Dalton v. Com.

Decision Date17 March 1972
PartiesCarl T. DALTON, Appellant, v. COMMONWEALTH of Kentucky, Appellee.
CourtUnited States State Supreme Court — District of Kentucky

Stanley C. Nickell, Greenup, for appellant.

John B. Breckinridge, Atty. Gen., Richard E. Fitzpatrick, Asst. Atty. Gen., Frankfort, for appellee.

PALMORE, Judge.

Carl Dalton appeals from a judgment sentencing him to two years in the penitentiary pursuant to a jury verdict finding him guilty under an indictment which read as follows:

'GREENUP CIRCUIT COURT

COMMONWEALTH OF KENTUCKY

VS

CARL T. DALTON Defendant(s)

No. _ _

KRS 433.180

The grand jury charges:

On or about the 28th day of March, 1971, in Greenup County, Kentucky, the above named defendant broke and entered the Storehouse of Greenup County, Kentucky, to-wit: The County Maintenance Garage with the intent to steal therefrom against the peace and dignity of the Commonwealth of Kentucky.

A TRUE BILL

/s/ Wallace C. Reed

Foreman'

Dalton's first contention is that the indictment should have been quashed upon the ground that the building specified in it is not a 'public building' within the meaning of KRS 433.180, the applicable statute being KRS 433.190, which prescribed a penalty of not less than one nor more than five years for what is generally called storehouse breaking. (The penalty under KRS 433.180 is not less than two nor more than 10 years.)

We do not find it necessary to consider whether a county garage is a public building within the meaning of KRS 433.180. The indictment did not state a public offense under that statute anyway, because the criminal act it defines with respect to public building is a theft or physical removal of property, whether or not it be accompanied by a breaking.
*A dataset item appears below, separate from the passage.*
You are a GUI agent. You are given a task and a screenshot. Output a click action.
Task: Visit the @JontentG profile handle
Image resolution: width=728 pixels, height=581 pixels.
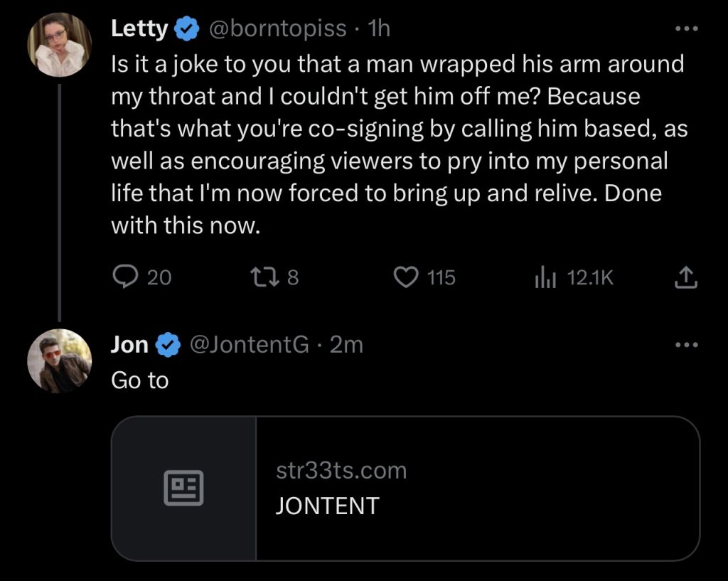coord(248,345)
It does not purport to cover the act of breaking, as such, unless of course the building comes within the clause relating to dwelling houses. However, the indictment did state facts constituting the offense of storehouse breaking under KRS 433.190.

RCr 6.10 says that an indictment shall be sufficient if it contains a plain concise and definite statement of the essential facts constituting the specific offense with which the defendant is charged, and that an error in citation of the statute alleged to have been violated shall not be ground for dismissal or reversal unless it misleads the defendant to his prejudice. Since the factual allegations of the indictment stated an offense under KRS 433.190 the citation of KRS 433.180 was erroneous. On proper motion the Commonwealth could have been required to elect between amending the citation from KRS 433.180 to KRS 433.190 or having the indictment dismissed for failure to state a public offense under KRS 433.180, but we are of the opinion that the inconsistency did not constitute a justifiable ground for outright dismissal of the indictment.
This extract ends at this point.